Вот так ваш Сан-А узнаёт новость, и что же он делает? Он облокачивается на ограждение и смотрит на живописный порт. Он нюхает наркотические запахи, которые сбивают с толку обоняние. Он говорит себе, как красива Малага со своими мавританскими руинами, цветастыми кораблями, солнцем…
— Ты слышал, что я тебе сказал? — пугается Гектор.
— Да, да, Гектор, я всё прекрасно слышал: большой патрон парижской полиции исчез на борту «Мердалора»!
— Это немыслимо, согласись, это поразительно!
— Не более немыслимо и не более поразительно, чем другие исчезновения. Ахилл — человек, как и все остальные, Гектор, что он и подтверждает!
— У тебя какое-то странное понимание вещей! — ворчит директор «Пинодэр Эдженси». — Как будто тебе на всё наплевать!
— Мне не наплевать, просто я пытаюсь сосредоточиться. В таких случаях не надо распыляться.
— И всё же тут есть, отчего превратиться в пыль, принять вид радиоактивного облачка, не так ли?
Я уделываю его лиризм резким «Заткнись!», от которого закрылась бы и улитка.
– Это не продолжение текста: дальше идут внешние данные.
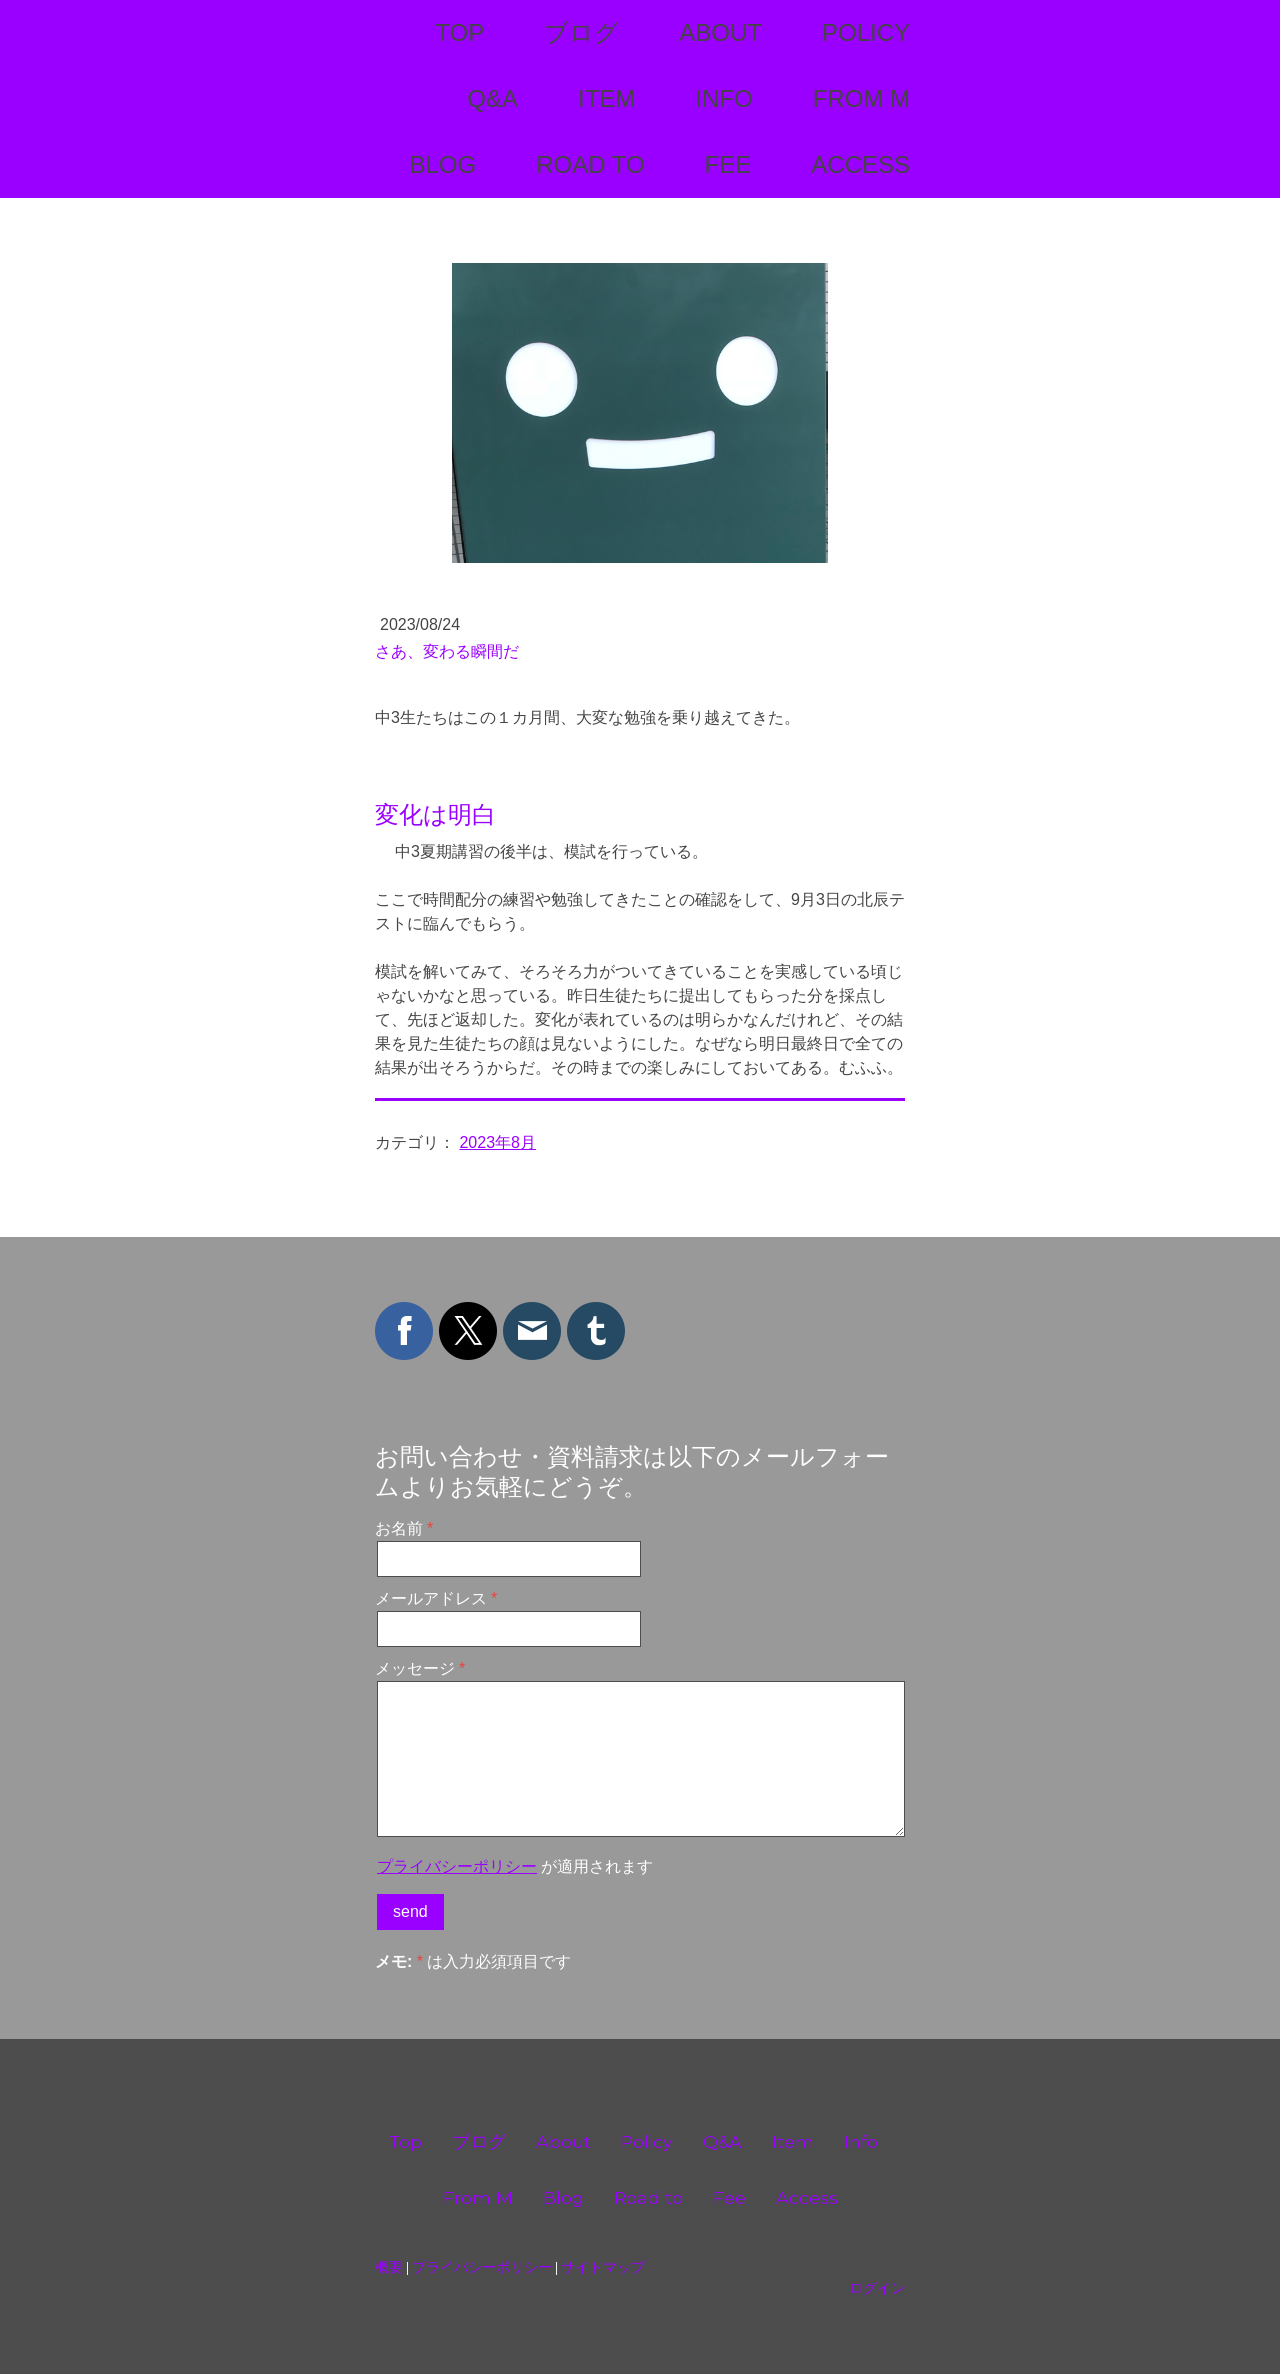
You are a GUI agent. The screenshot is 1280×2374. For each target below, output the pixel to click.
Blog (442, 164)
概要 (389, 2267)
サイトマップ (603, 2267)
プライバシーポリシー (457, 1866)
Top (459, 32)
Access (860, 164)
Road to (590, 164)
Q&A (492, 98)
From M (861, 98)
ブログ (581, 32)
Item (606, 98)
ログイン (877, 2288)
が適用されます (515, 1866)
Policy (866, 32)
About (720, 32)
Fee (728, 164)
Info (723, 98)
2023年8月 (497, 1142)
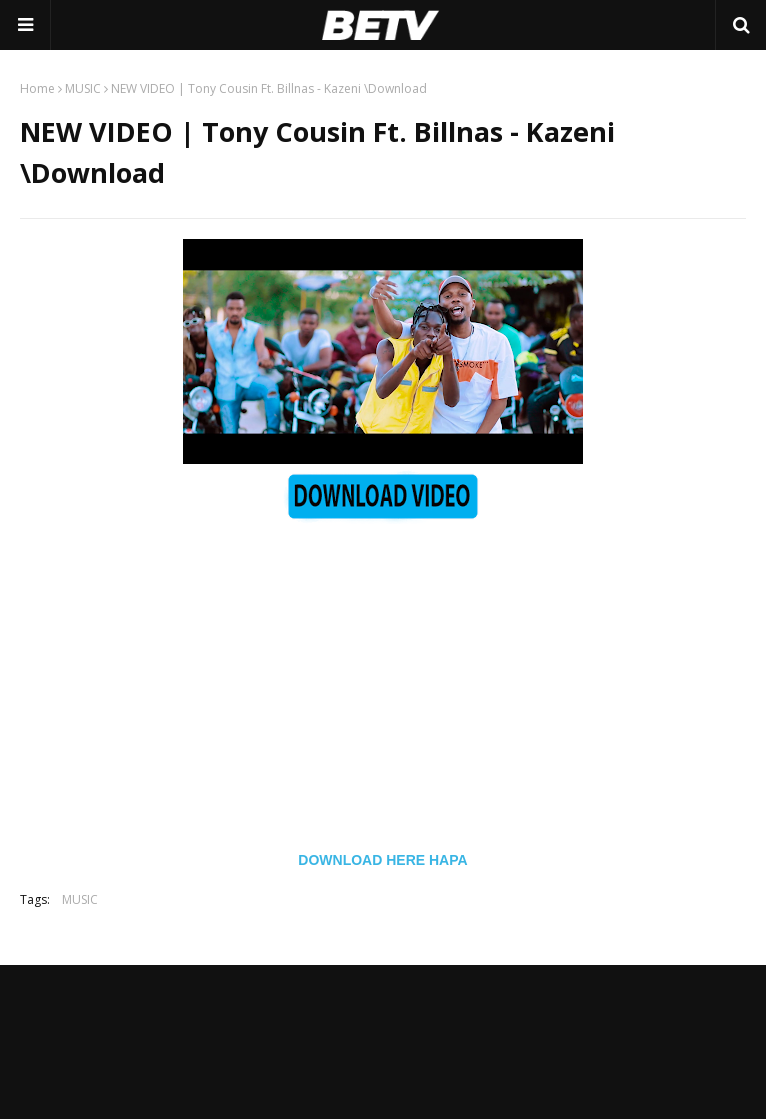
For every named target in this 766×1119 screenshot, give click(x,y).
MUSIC (83, 88)
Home (37, 88)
Он семенит семенуэтом (Боккерини) по моим пятам. Некоторые из вас подумали, что я рванул в каюту Старика. Я извиняюсь за то, что расхобачил ваши иллюзии, как говорил один слон, который рассёк себе хобот, ибо на самом деле я делаю полный обхо(бо)д корабля вдоль поручня. По левому борту, через носовую часть, правому борту и корме, мои несмышлёныши.
— Что это с тобой? — заикается кузен Гектор. — Решил подразмяться?
Вместо ответа я отмеряю шаги. Лишь когда мы вернулись на стартовую позицию, я ему говорю:
— Живой или мертвый, Старик всё еще на борту. Вокруг «Мердалора» курсируют прогулочные катера, мальчишки в лодках, рыбаки, одним словом, невозможно бросить что-либо в воду так, чтобы не заметили как минимум сто человек! Разве что сундук просто вынесли обычным путем?..
— Нет, — говорит Гектор. — После того как я обнаружил исчезновение директора, я вернулся сюда и опросил контролёров, которые забирают посадочные талоны. Ни сундук, ни пакет не покинул корабля.
— Что ж, то, что для меня было всего лишь предположением, теперь стало достоверным фактом, Тотор. Похититель не сразу освобождается от своих жертв .
* * *
Мне нравятся люди, которые чем-то пахнут, при условии, если их запах мне приятен. У меня не тонкое обоняние, но разборчивое. То, что мне всегда нравилось у Старика, это его ароматы.
Он пахнет дорогой кожей, светлым табаком, сухой соломой — всё это смешано, дистиллировано, сочно, воздушно. Что-то изысканное, благородное, сладкое, тонизирующее, грустное и ненавязчивое. Его каюта пропитана всем этим. Из-за этого самого запаха похищение Дира мне кажется маловероятным. Оно принимает форму временного отсутствия.